Texto proporcionado.
──────────────────────────────
* * *
Daba la medida del extraño y nuevo clima de Berlín que otra cena, totalmente inocua, resultase tener unas consecuencias profundamente letales. El anfitrión era un rico banquero llamado Wilhelm Regendanz,
[646]
[4]
amigo de los Dodd, aunque por suerte los Dodd no estaban invitados en aquella ocasión en particular. Regendanz celebró la cena una noche de mayo, en su lujosa villa de Dahlem, en la parte suroccidental del gran Berlín conocida por sus encantadoras casas y su proximidad al Grunewald.
Regendanz, que tenía siete hijos, era miembro de los Stahlhelm o Cascos de Acero, una organización de algunos oficiales del ejército con inclinaciones conservadoras. Le gustaba unir a hombres de diversas posiciones para comer, discutir y oír conferencias. A aquella cena en particular invitó a dos huéspedes prometedores, el embajador francés François-Poncet y el capitán Röhm. Los dos habían estado en la casa en ocasiones anteriores.
Röhm llegó acompañado por tres jóvenes oficiales de las SA, entre ellos un ayudante de pelo rubio y rizado apodado el «Conde Guapito», que era secretario de Röhm y, según sostenían los rumores, amante ocasional suyo. Hitler más tarde describiría aquella reunión como «cena secreta», aunque de hecho los huéspedes no hicieron intento alguno de disimular su presencia. Aparcaron los coches frente a la casa a plena vista, en la calle, con sus reveladoras placas de matrícula totalmente expuestas.
Los invitados eran variopintos. A François-Poncet le desagradaba el jefe de las SA, tal y como dejó bien claro en sus memorias,
Souvenirs d’une ambassade à Berlin
. «Habiendo albergado siempre la más ardiente repugnancia hacia Röhm», decía, «le evité en lo posible, a pesar del papel eminente que representó en el Tercer Reich». Pero Regendanz le había «rogado» a François-Poncet que asistiera.
──────────────────────────────
Material recopilado.
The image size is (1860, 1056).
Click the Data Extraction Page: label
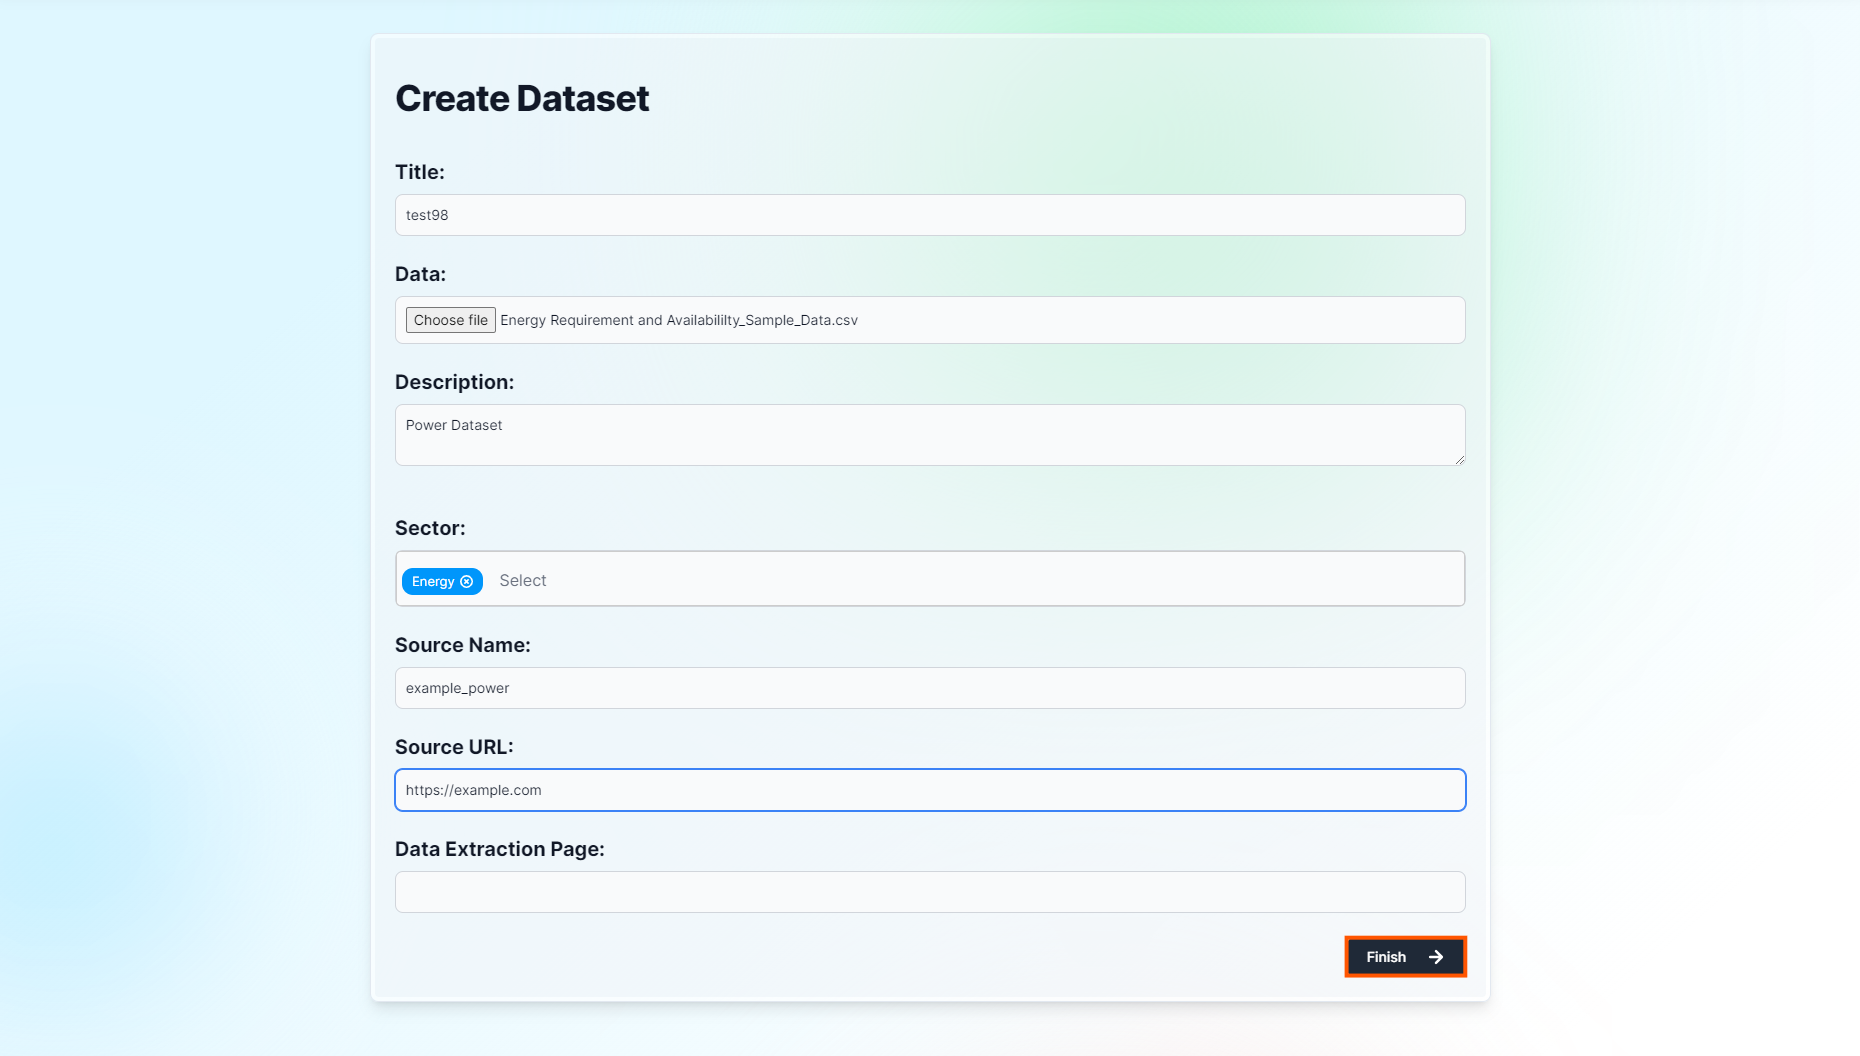(500, 849)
──────────────────────────────
Ejercicio propuesto. ¿Puedes copiar, sin cambiar nada, el fragmento del texto sobre la cena de Regendanz que va desde "Regendanz, que tenía" hasta "en ocasiones anteriores.", ambos incluidos?

Solución del ejercicio.
Regendanz, que tenía siete hijos, era miembro de los Stahlhelm o Cascos de Acero, una organización de algunos oficiales del ejército con inclinaciones conservadoras. Le gustaba unir a hombres de diversas posiciones para comer, discutir y oír conferencias. A aquella cena en particular invitó a dos huéspedes prometedores, el embajador francés François-Poncet y el capitán Röhm. Los dos habían estado en la casa en ocasiones anteriores.